In this article, a hybrid powertrain for the Volkswagen (VW) Crafter is designed using the Model-In-The-Loop (MIL) method. An enhanced Proportional-Integral (PI) control technique based on integral cost functions is developed by carrying out a time-based simulation in MATLAB/Simulink software to realize the optimal fuel economy of the vehicle. Moreover, a comparative study is conducted between the vehicle’s hybrid and pure electric versions to assess the optimal battery energy consumption per unit distance traveled. Communication within our vehicles’ Electronic Control Units (ECUs) is facilitated by a message-based protocol called a Controller Area Network (CAN). Consequently, this paper presents an online CAN Bus data analysis using the Hardware-In-The-Loop (HIL) method. This method uses a standard frame, J1939 CAN protocol, implemented with Net CAN Plus 110 hardware. A graphical user interface is developed on a host Personal Computer (PC) using LabVIEW for decoding the acquired raw CAN data to physical values.

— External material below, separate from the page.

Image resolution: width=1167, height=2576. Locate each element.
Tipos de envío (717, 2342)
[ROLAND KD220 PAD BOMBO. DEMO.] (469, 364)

The simulation results reveal that the proposed controller is promising and suitable for realizing optimal performance over the HIL method.

Suggested Citation

  • Aminu Babangida & Chiedozie Maduakolam Light Odazie & Péter Tamás Szemes, 2023. "Optimal Control Design and Online Controller-Area-Network Bus Data Analysis for a Light Commercial Hybrid Electric Vehicle," Mathematics, MDPI, vol. 11(15), pages 1-19, August.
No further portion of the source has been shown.